From d65ce55453b196f0a86a9636a98222a3d68e4572 Mon Sep 17 00:00:00 2001
From: Matthew Woodcraft <matthew@woodcraft.me.uk>
Date: Sun, 22 May 2022 13:37:19 +0100
Subject: [PATCH 1/2] When creating the search index, omit words longer than 80
 characters

This avoids creating deeply nested objects in searchindex.json
---
 src/renderer/html_handlebars/search.rs | 13 ++++++++++++-
 1 file changed, 12 insertions(+), 1 deletion(-)
diff --git a/src/renderer/html_handlebars/search.rs b/src/renderer/html_handlebars/search.rs
index 0a59ffe9..b39569d4 100644
--- a/src/renderer/html_handlebars/search.rs
+++ b/src/renderer/html_handlebars/search.rs
@@ -13,6 +13,8 @@ use crate::utils;
 
 use serde::Serialize;
 
+const MAX_WORD_LENGTH_TO_INDEX: usize = 80;
+
 /// Creates all files required for search.
 pub fn create_files(search_config: &Search, destination: &Path, book: &Book) -> Result<()> {
     let mut index = Index::new(&["title", "body", "breadcrumbs"]);
@@ -44,6 +46,15 @@ pub fn create_files(search_config: &Search, destination: &Path, book: &Book) ->
     Ok(())
 }
 
+/// Tokenizes in the same way as elasticlunr-rs (for English), but also drops long tokens.
+fn tokenize(text: &str) -> Vec<String> {
+    text.split(|c: char| c.is_whitespace() || c == '-')
+        .filter(|s| !s.is_empty())
+        .map(|s| s.trim().to_lowercase())
+        .filter(|s| s.len() <= MAX_WORD_LENGTH_TO_INDEX)
+        .collect()
+}
+
 /// Uses the given arguments to construct a search document, then inserts it to the given index.
 fn add_doc(
     index: &mut Index,
@@ -62,7 +73,7 @@ fn add_doc(
     doc_urls.push(url.into());
 
     let items = items.iter().map(|&x| utils::collapse_whitespace(x.trim()));
-    index.add_doc(&doc_ref, items);
+    index.add_doc_with_tokenizer(&doc_ref, items, tokenize);
 }
 
 /// Renders markdown into flat unformatted text and adds it to the search index.
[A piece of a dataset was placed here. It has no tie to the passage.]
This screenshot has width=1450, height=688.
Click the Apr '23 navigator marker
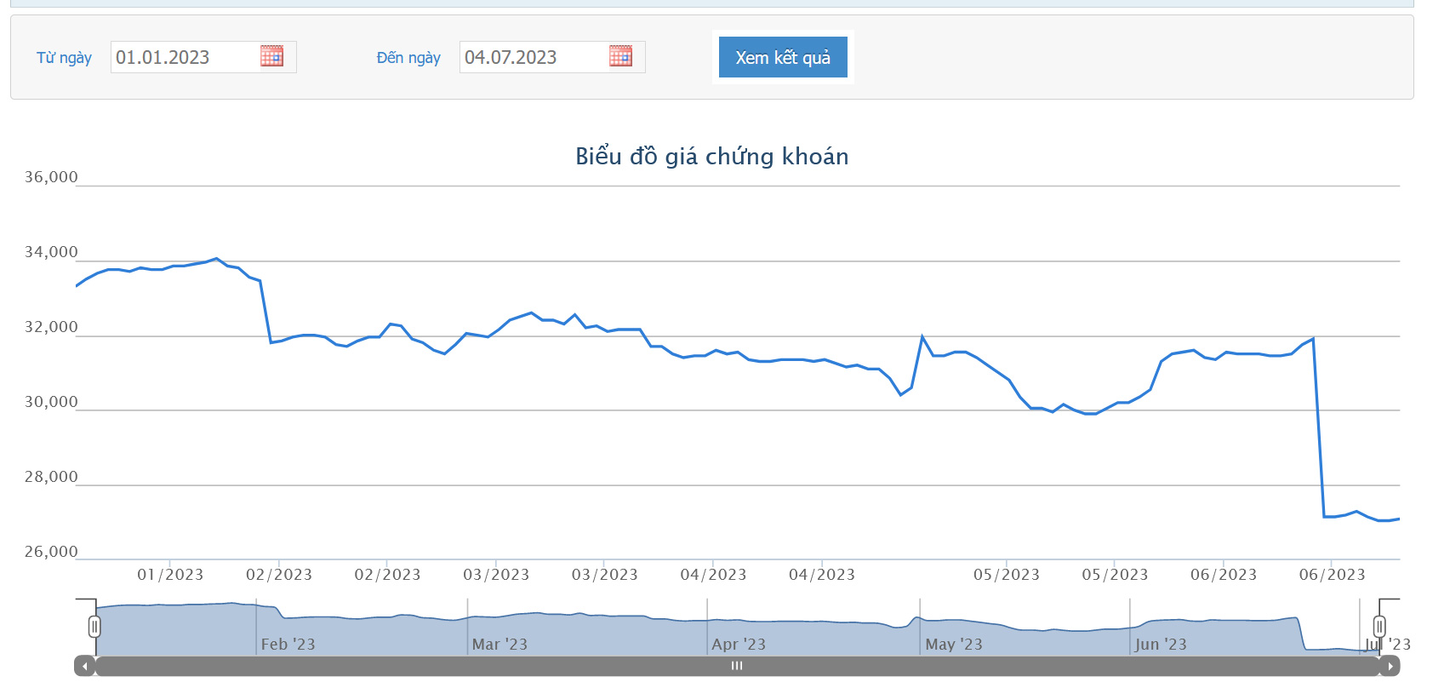pos(739,645)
From 00a55b35a8c58e1b270074469cb6382ad88f063c Mon Sep 17 00:00:00 2001
From: Matthew Woodcraft <matthew@woodcraft.me.uk>
Date: Sun, 22 May 2022 13:57:09 +0100
Subject: [PATCH 2/2] Test that long words are omitted from the search index.

Note they do appear in the 'docs' part of searchindex.json (so they will be
visible in search teasers).
---
 tests/dummy_book/src/first/no-headers.md | 4 +++-
 tests/rendered_output.rs                 | 2 +-
 tests/searchindex_fixture.json           | 2 +-
 3 files changed, 5 insertions(+), 3 deletions(-)
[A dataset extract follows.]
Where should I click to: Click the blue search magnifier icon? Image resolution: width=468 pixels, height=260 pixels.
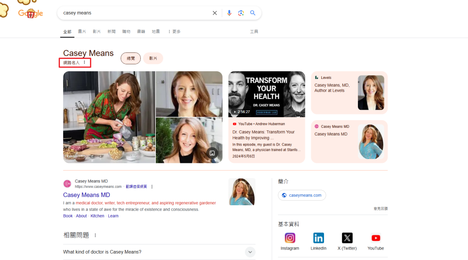pyautogui.click(x=253, y=13)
diff --git a/tests/dummy_book/src/first/no-headers.md b/tests/dummy_book/src/first/no-headers.md
index 8f9a6d17..5d799aa6 100644
--- a/tests/dummy_book/src/first/no-headers.md
+++ b/tests/dummy_book/src/first/no-headers.md
@@ -1,3 +1,5 @@
 Capybara capybara capybara.
 
-Capybara capybara capybara.
\ No newline at end of file
+Capybara capybara capybara.
+
+ThisLongWordIsIncludedSoWeCanCheckThatSufficientlyLongWordsAreOmittedFromTheSearchIndex.
diff --git a/tests/rendered_output.rs b/tests/rendered_output.rs
index 873a622d..c6267830 100644
--- a/tests/rendered_output.rs
+++ b/tests/rendered_output.rs
@@ -772,7 +772,7 @@ mod search {
         );
         assert_eq!(
             docs[&no_headers]["body"],
-            "Capybara capybara capybara. Capybara capybara capybara."
+            "Capybara capybara capybara. Capybara capybara capybara. ThisLongWordIsIncludedSoWeCanCheckThatSufficientlyLongWordsAreOmittedFromTheSearchIndex."
         );
     }
 
diff --git a/tests/searchindex_fixture.json b/tests/searchindex_fixture.json
index 9c349b6b..3d7062d2 100644
--- a/tests/searchindex_fixture.json
+++ b/tests/searchindex_fixture.json
@@ -229,7 +229,7 @@
           "title": "Unicode stress tests"
         },
         "18": {
-          "body": "Capybara capybara capybara. Capybara capybara capybara.",
+          "body": "Capybara capybara capybara. Capybara capybara capybara. ThisLongWordIsIncludedSoWeCanCheckThatSufficientlyLongWordsAreOmittedFromTheSearchIndex.",
           "breadcrumbs": "First Chapter » No Headers",
           "id": "18",
           "title": "First Chapter"